> _Problem requirements_
Summarize the biography of Harald Braem below in two sentences.

Harald Braem alias Wolfram vom Stein (born 23 July 1944 in Berlin) is a German writer, designer and professor who specializes in color psychology.

Mr. Braem spent his childhood in Allendorf, Westerwald. He attended primary and secondary school in Hildesheim and later studied graphic design in Hildesheim and Hannover.

He has worked as a teacher, carried out comparative cultural investigations about matters related to archaeology and ancient history in the Canary Islands and the Egyptian pyramids, as well as conducted research pertaining to shamanism and cave painting.

Life 
Harald Braem spent his childhood in Allendorf, located in the Westerwald. Beginning in 1949, he attended primary and secondary school in Hildesheim. In 1962 he began his instruction in drawing and graphic arts at the Fachhochschule Hildesheim/Holzminden/Göttingen or HAWK, a communication arts school in Hildesheim, then at a college for the advertising arts in Hannover. Subsequently, he worked as an advertising agency copywriter and creative director and from 1981 until 2000 as a graphic design professor at a vocational school in Wiesbaden. His area of expertise is Color psychology.

(Word and element location records)

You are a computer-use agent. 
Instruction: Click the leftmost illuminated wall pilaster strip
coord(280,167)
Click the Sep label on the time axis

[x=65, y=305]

> _The output_
Harald Braem, also known as Wolfram vom Stein, is a German writer, designer and professor born in Berlin on 23 July 1944 who specializes in color psychology. After studying graphic design in Hildesheim and Hannover, he worked as an advertising copywriter and creative director, taught graphic design at a vocational school in Wiesbaden from 1981 until 2000, and carried out studies on archaeology, ancient history, shamanism and cave painting.